__STATED TASK__
Write out again, word for word, the lines from the one containing "Where should I click to: Click" through the last line. Leave the pictures out.

__PROVIDED RECORDS__
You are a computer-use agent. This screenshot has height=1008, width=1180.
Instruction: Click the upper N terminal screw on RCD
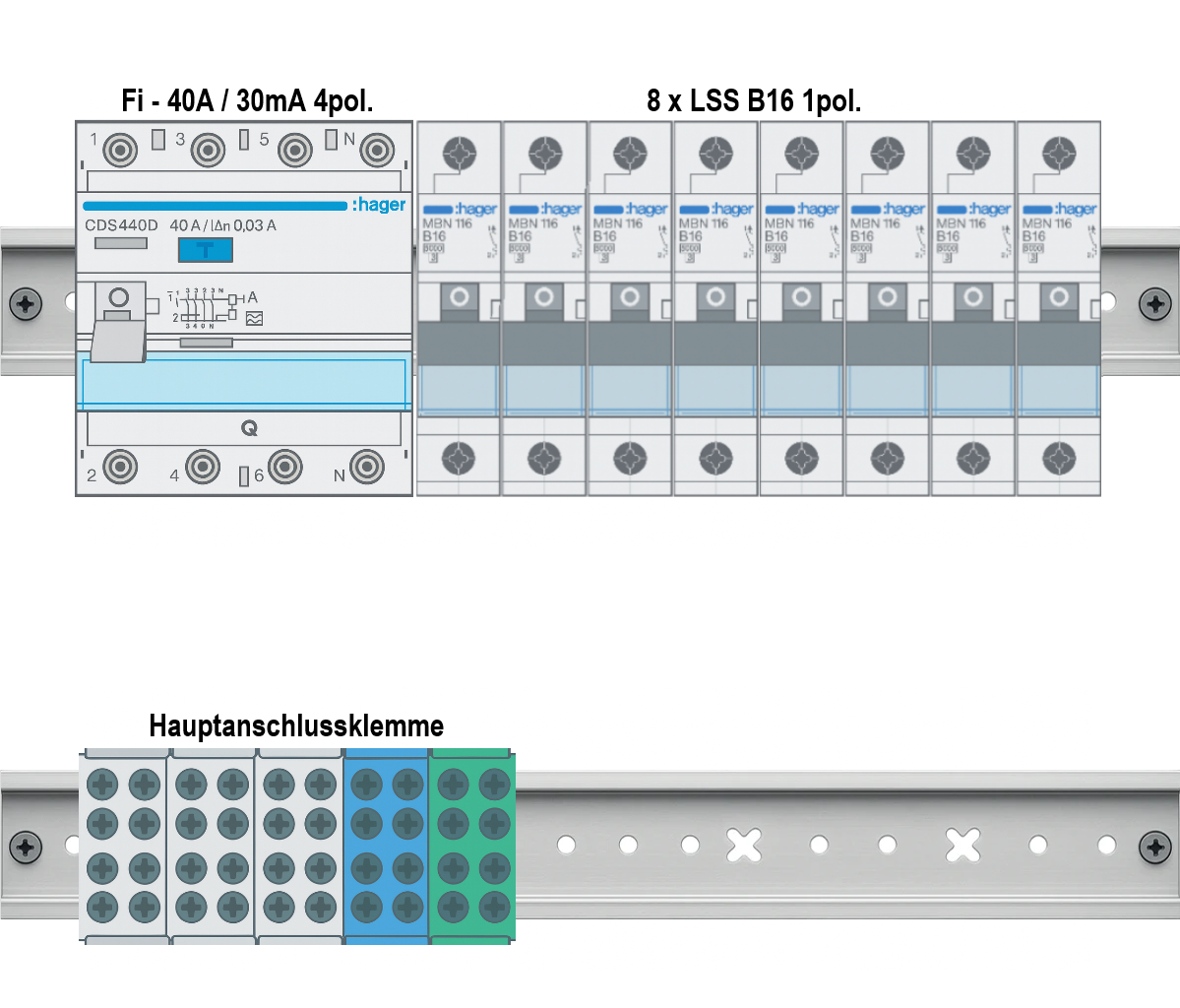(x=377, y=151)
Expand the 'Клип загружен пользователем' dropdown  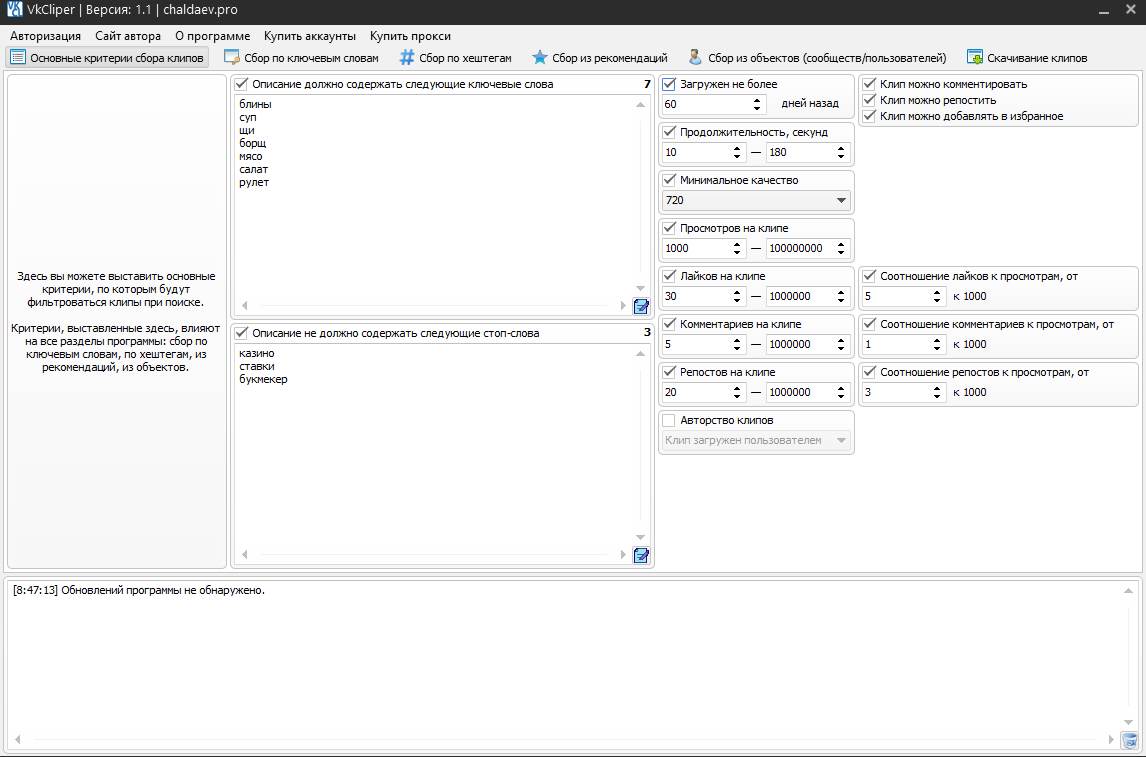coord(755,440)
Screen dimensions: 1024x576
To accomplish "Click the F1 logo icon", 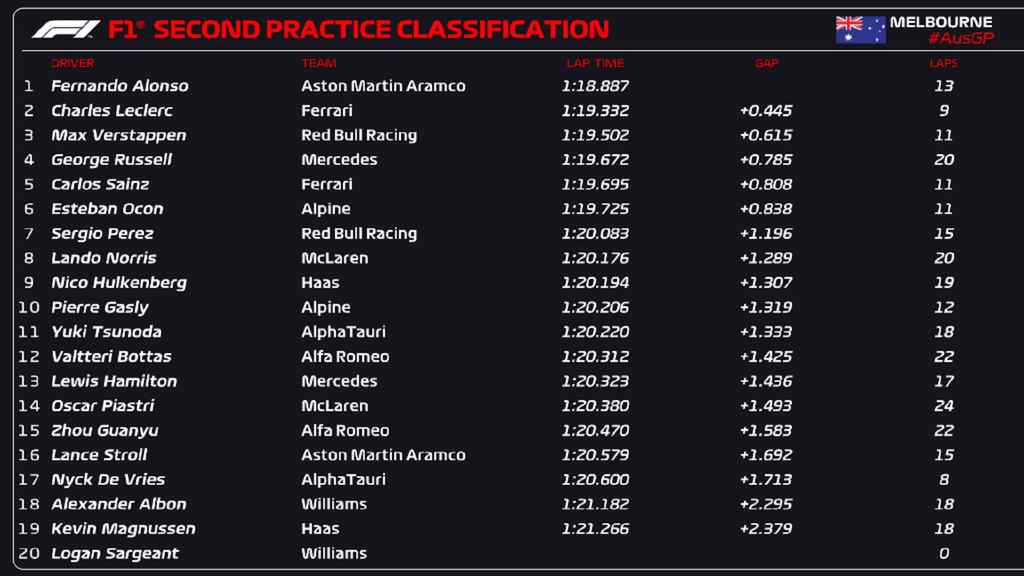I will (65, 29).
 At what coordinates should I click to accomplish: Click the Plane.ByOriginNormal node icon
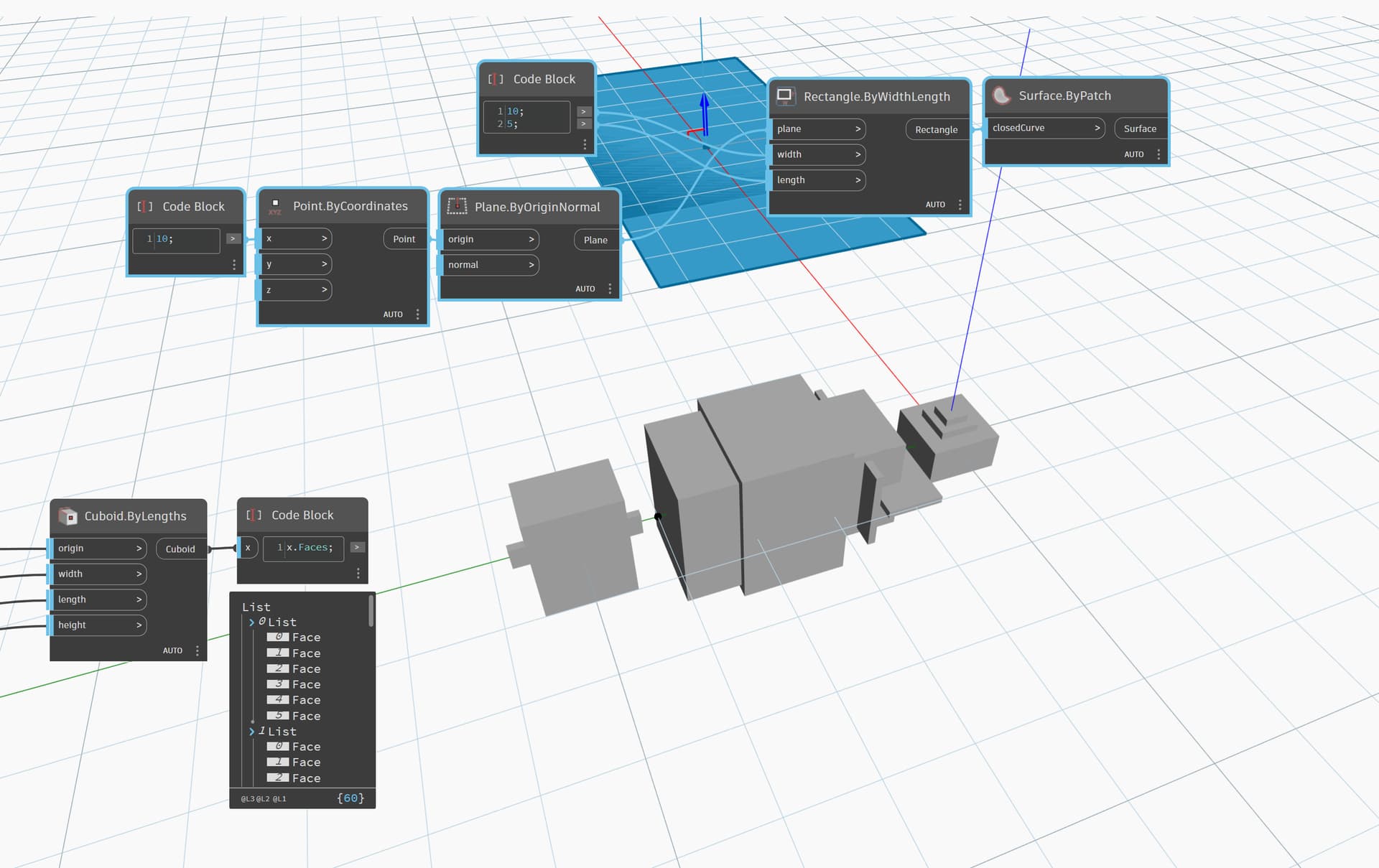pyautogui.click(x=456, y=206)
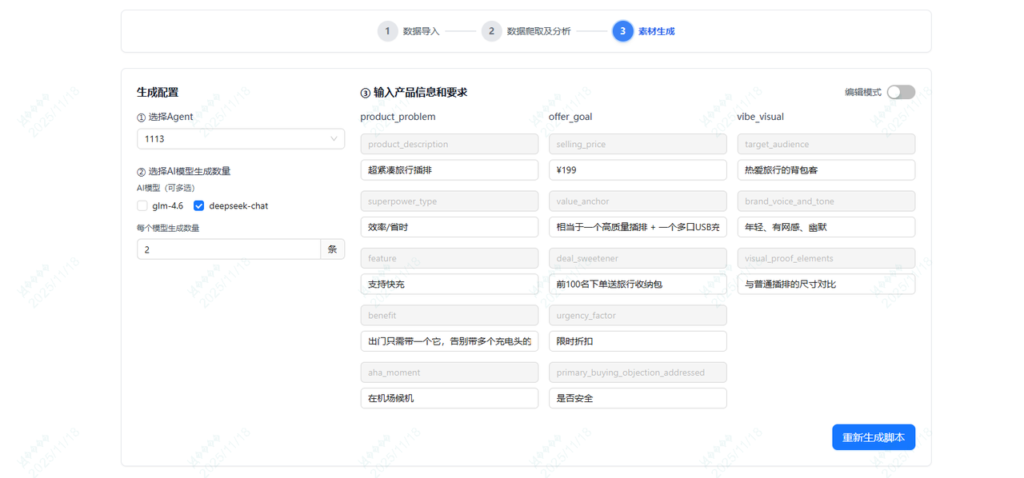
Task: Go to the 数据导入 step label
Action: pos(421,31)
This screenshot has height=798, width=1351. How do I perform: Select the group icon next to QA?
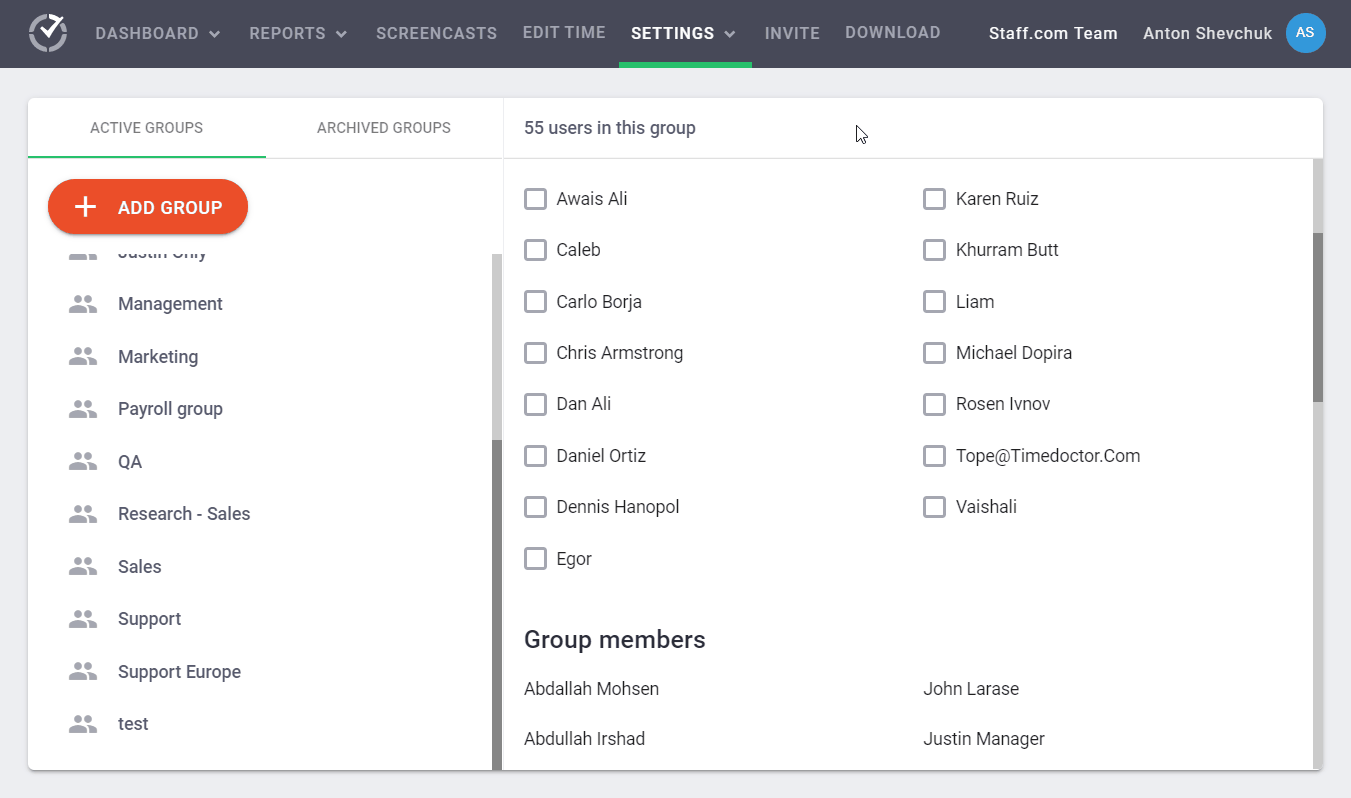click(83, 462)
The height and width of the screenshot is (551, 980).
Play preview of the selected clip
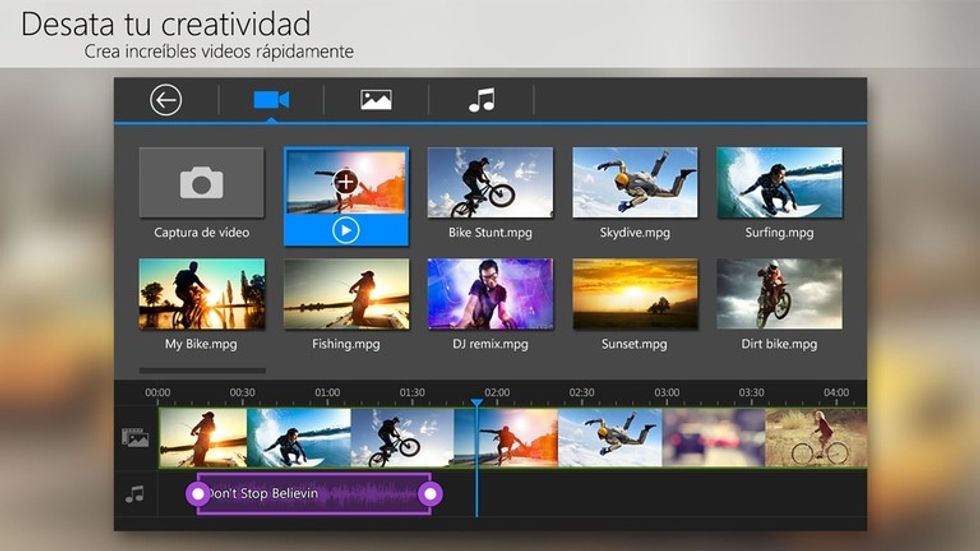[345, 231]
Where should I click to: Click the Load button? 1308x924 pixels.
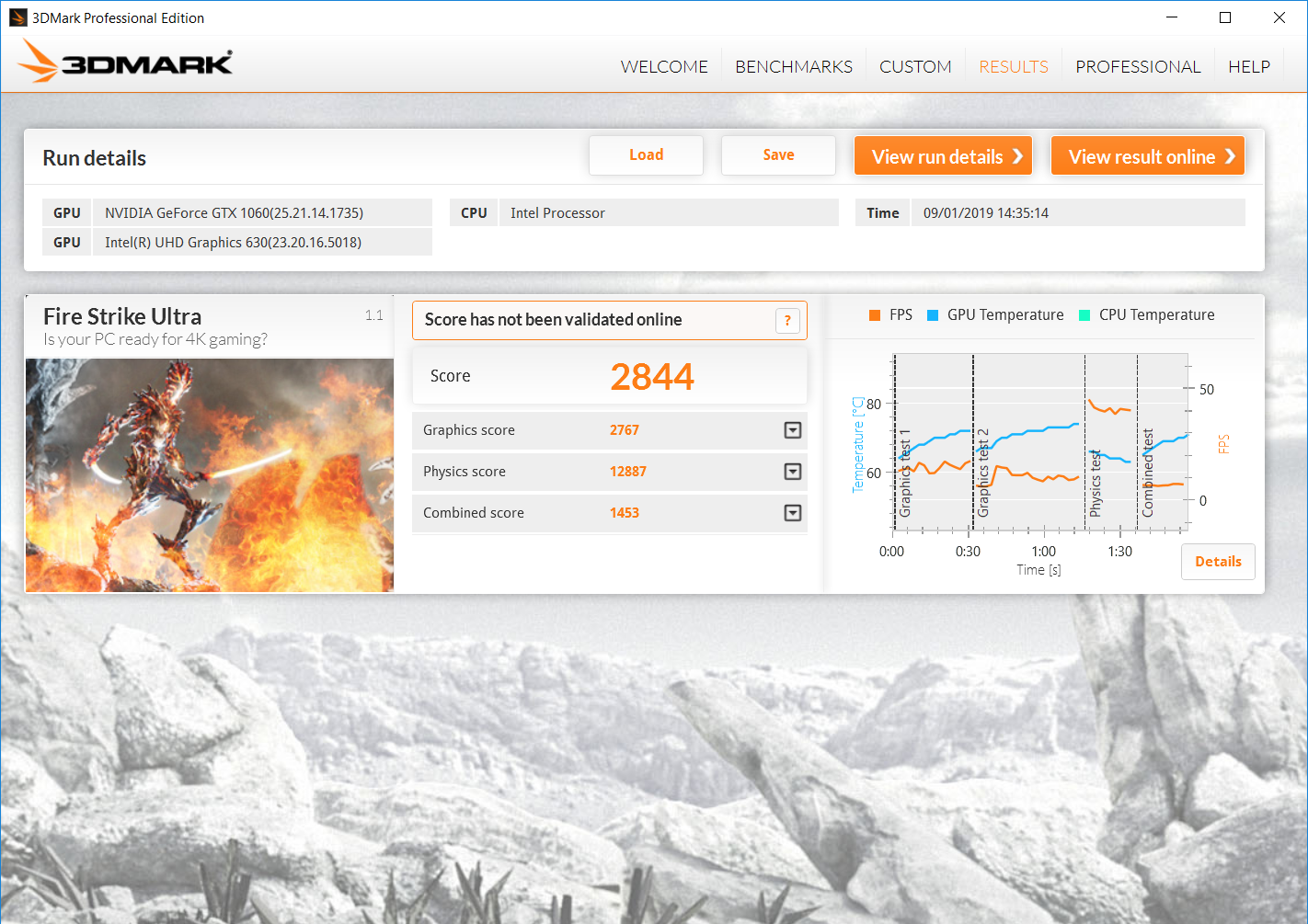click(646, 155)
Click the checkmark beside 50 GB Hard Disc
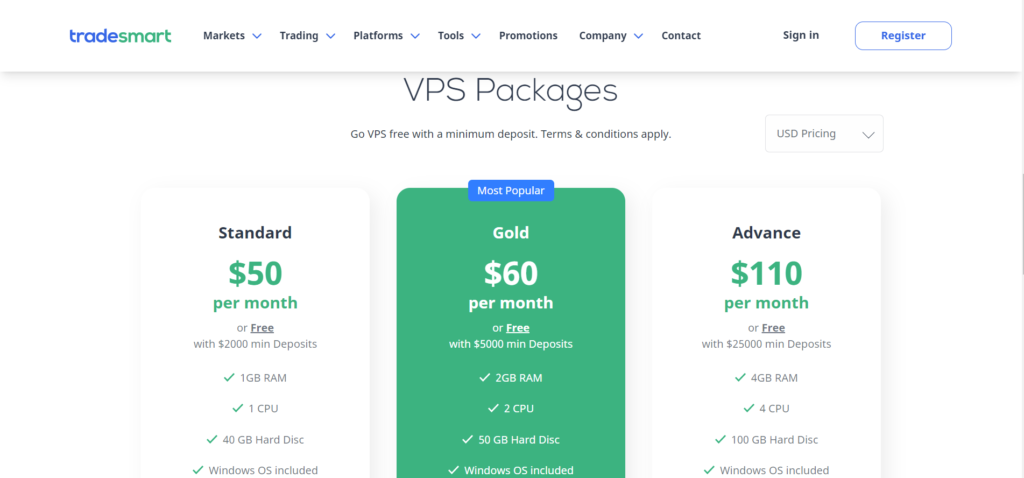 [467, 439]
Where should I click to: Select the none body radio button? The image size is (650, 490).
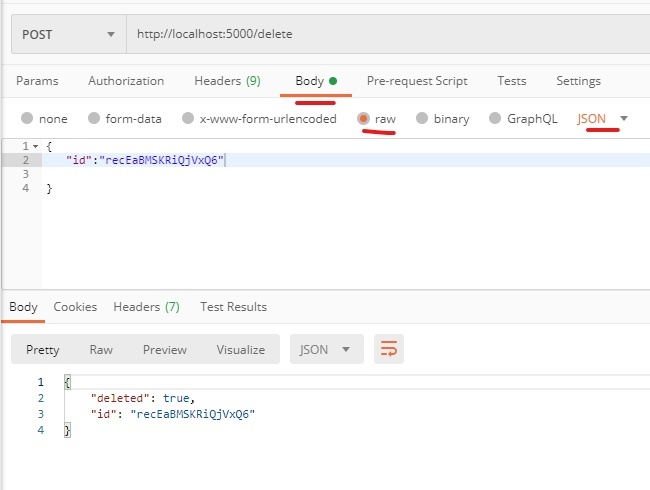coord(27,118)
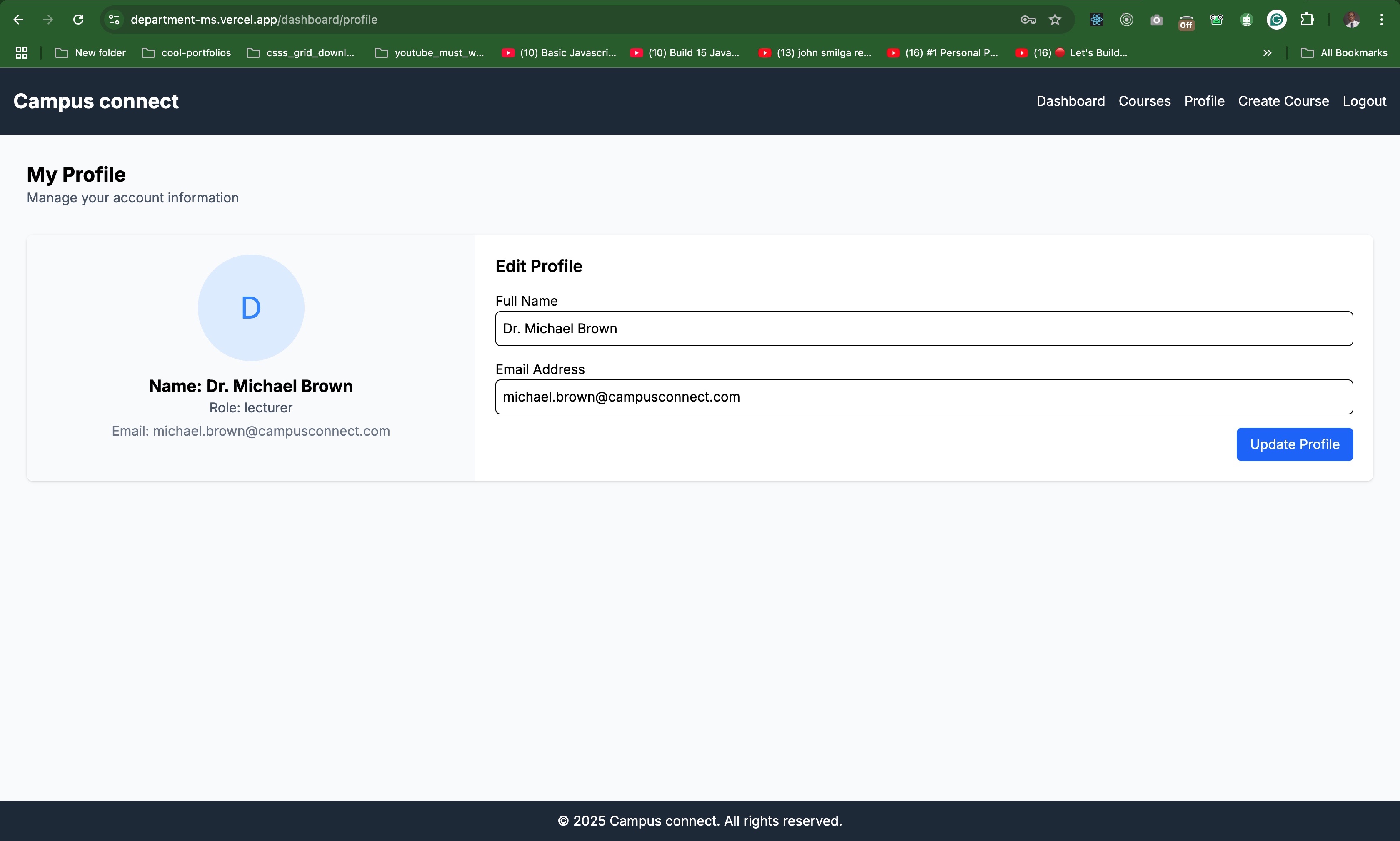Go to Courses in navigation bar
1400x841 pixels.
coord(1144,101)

__TASK ANSWER__
Where should I click to: Click the Load button? 1308x924 pixels.
click(646, 155)
Click the checkmark beside 50 GB Hard Disc
 [467, 439]
Where should I click to: Select the none body radio button? The image size is (650, 490).
coord(27,118)
Go to Courses in navigation bar
1400x841 pixels.
coord(1144,101)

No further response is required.